| Tâches à réaliser |
**A.** Reproduisez à l'identique le passage de l'extrait sur le prêt hypothécaire qui commence par "Type de juridiction" et se termine par "en novembre 2022.".
**B.** Traduisez en anglais la phrase suivante de l'extrait sur le prêt hypothécaire : "Ce prêt a été précédé d’une offre préalable en novembre 2008."

| Extrait du texte |
================================

Type de juridiction : Cour d’appel
Juridiction : Cour d’appel de Chambéry
Thématique : Prêt hypothécaire : contestation des conditions et prescription des actions.
→ RésuméPar acte notarié en date du 15 janvier 2009, un emprunteur et une emprunteuse ont contracté un prêt viager hypothécaire auprès d’une banque pour un montant de 218 000 euros à un taux d’intérêt de 8,95 % par an, avec affectation hypothécaire d’un bien immobilier. Ce prêt a été précédé d’une offre préalable en novembre 2008. En août 2022, les emprunteurs ont signé un compromis de vente de leur appartement pour 800 000 euros, suivi d’une réitération de la vente en novembre 2022.

================================

| Enregistrements de données |

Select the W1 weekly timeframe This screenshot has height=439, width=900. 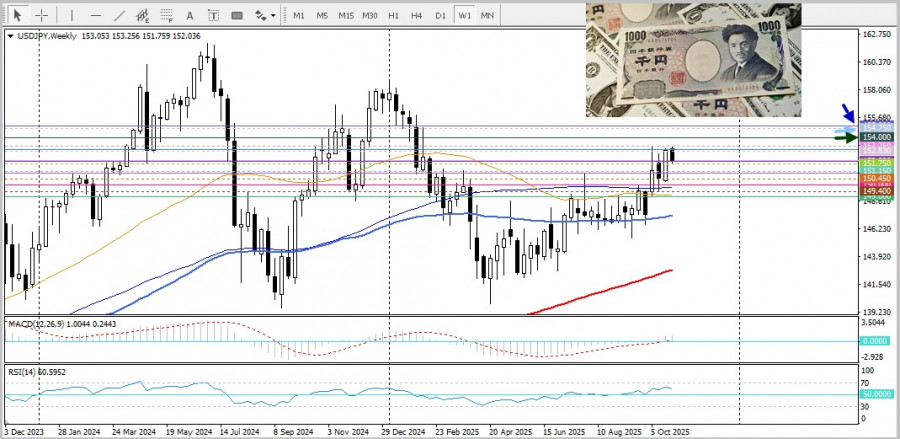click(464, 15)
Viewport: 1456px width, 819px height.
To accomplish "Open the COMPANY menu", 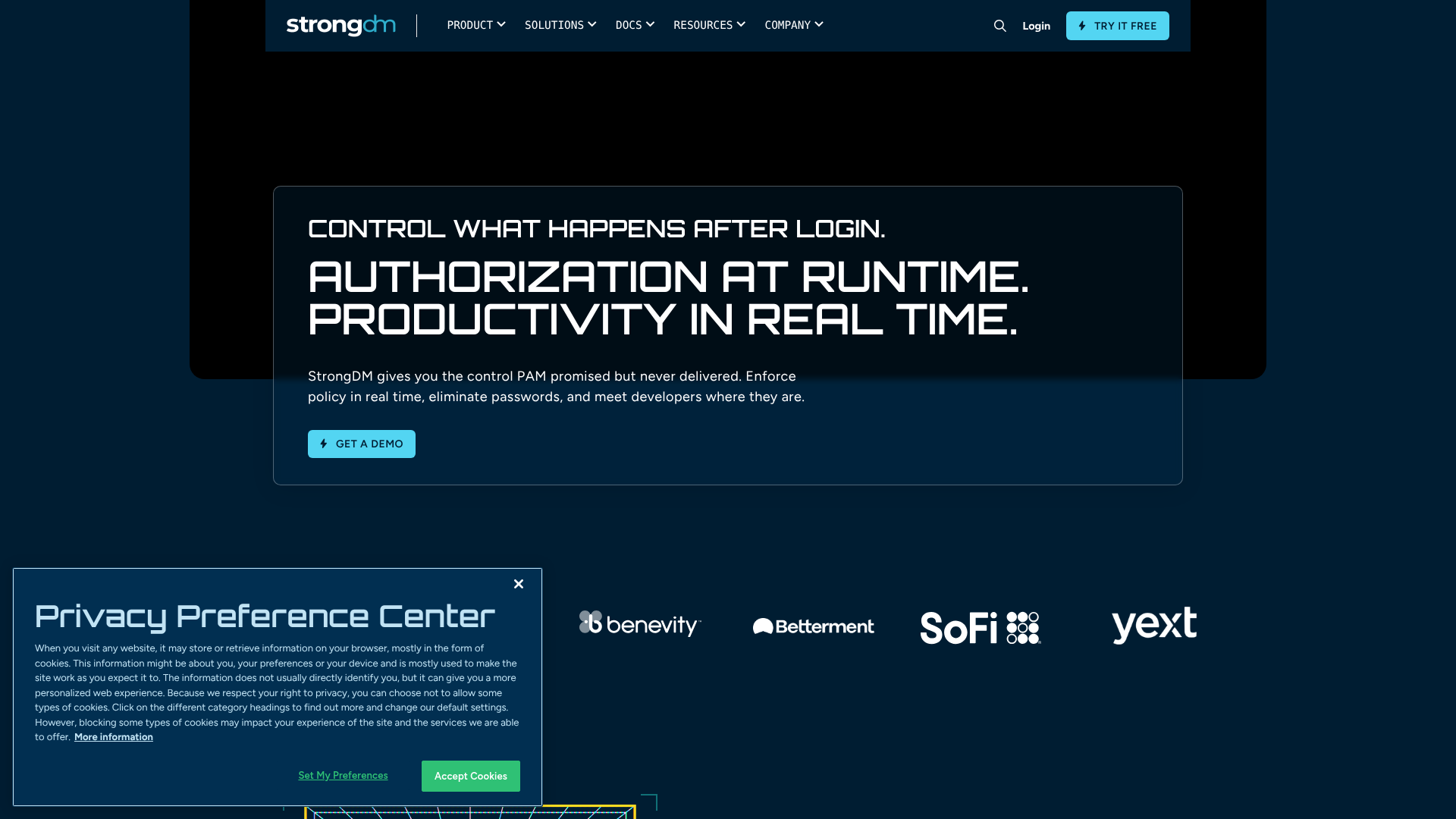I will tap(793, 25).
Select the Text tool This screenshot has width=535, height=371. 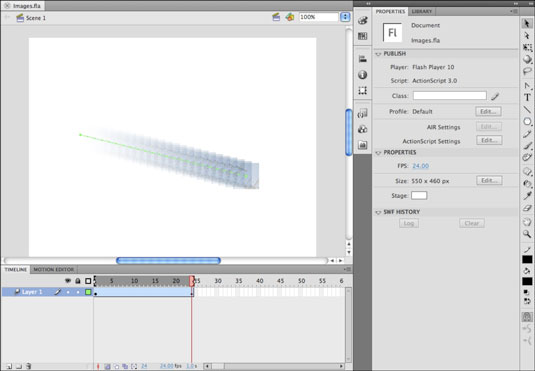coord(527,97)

================================

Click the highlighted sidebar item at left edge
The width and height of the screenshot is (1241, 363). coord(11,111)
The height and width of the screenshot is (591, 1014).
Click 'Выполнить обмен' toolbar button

================================

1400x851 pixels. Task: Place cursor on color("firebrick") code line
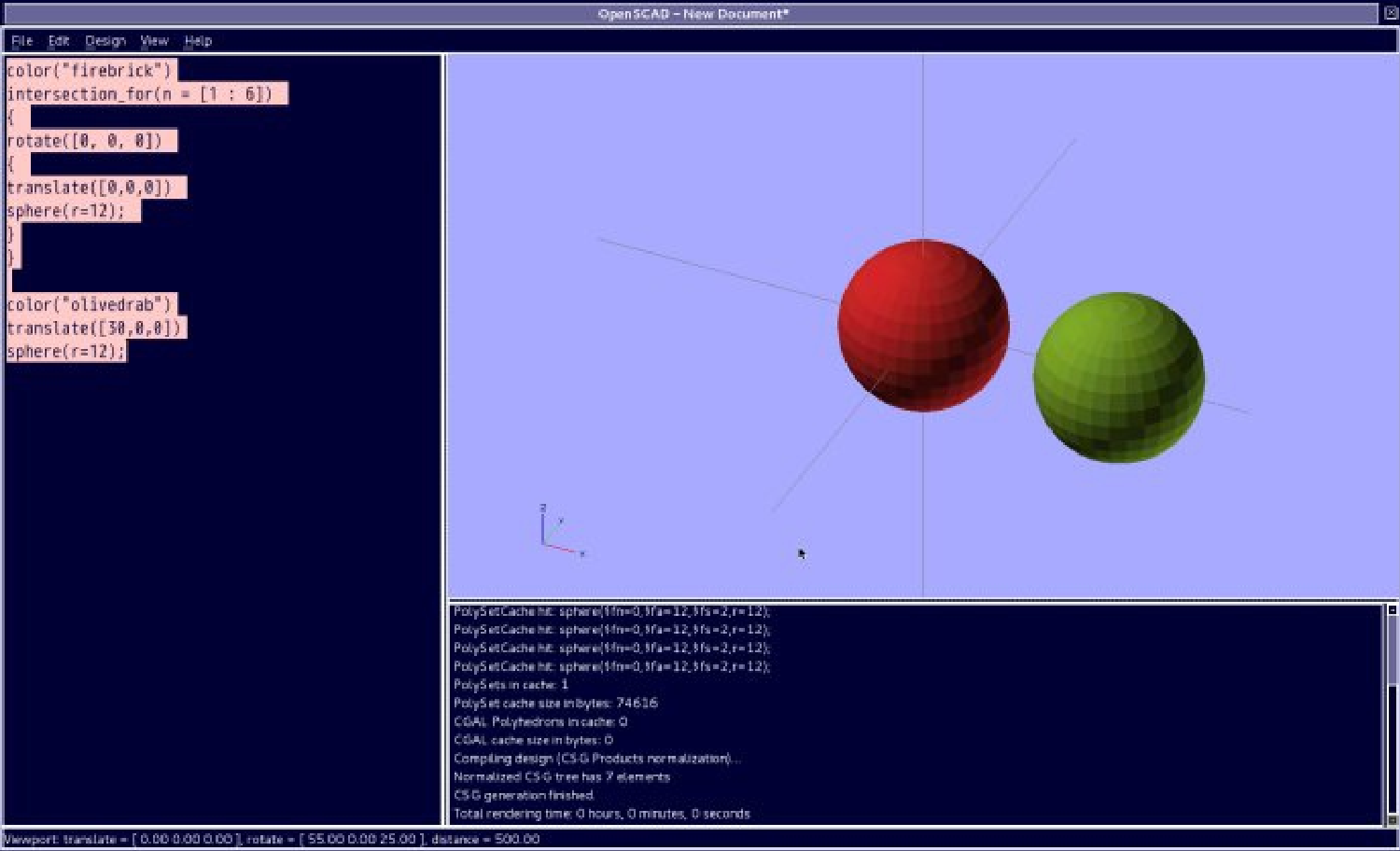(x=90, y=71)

================================

| Solutions par tâche |
**A.**
Type de juridiction : Cour d’appel
Juridiction : Cour d’appel de Chambéry
Thématique : Prêt hypothécaire : contestation des conditions et prescription des actions.
→ RésuméPar acte notarié en date du 15 janvier 2009, un emprunteur et une emprunteuse ont contracté un prêt viager hypothécaire auprès d’une banque pour un montant de 218 000 euros à un taux d’intérêt de 8,95 % par an, avec affectation hypothécaire d’un bien immobilier. Ce prêt a été précédé d’une offre préalable en novembre 2008. En août 2022, les emprunteurs ont signé un compromis de vente de leur appartement pour 800 000 euros, suivi d’une réitération de la vente en novembre 2022.

**B.** This loan was preceded by a prior offer in November 2008.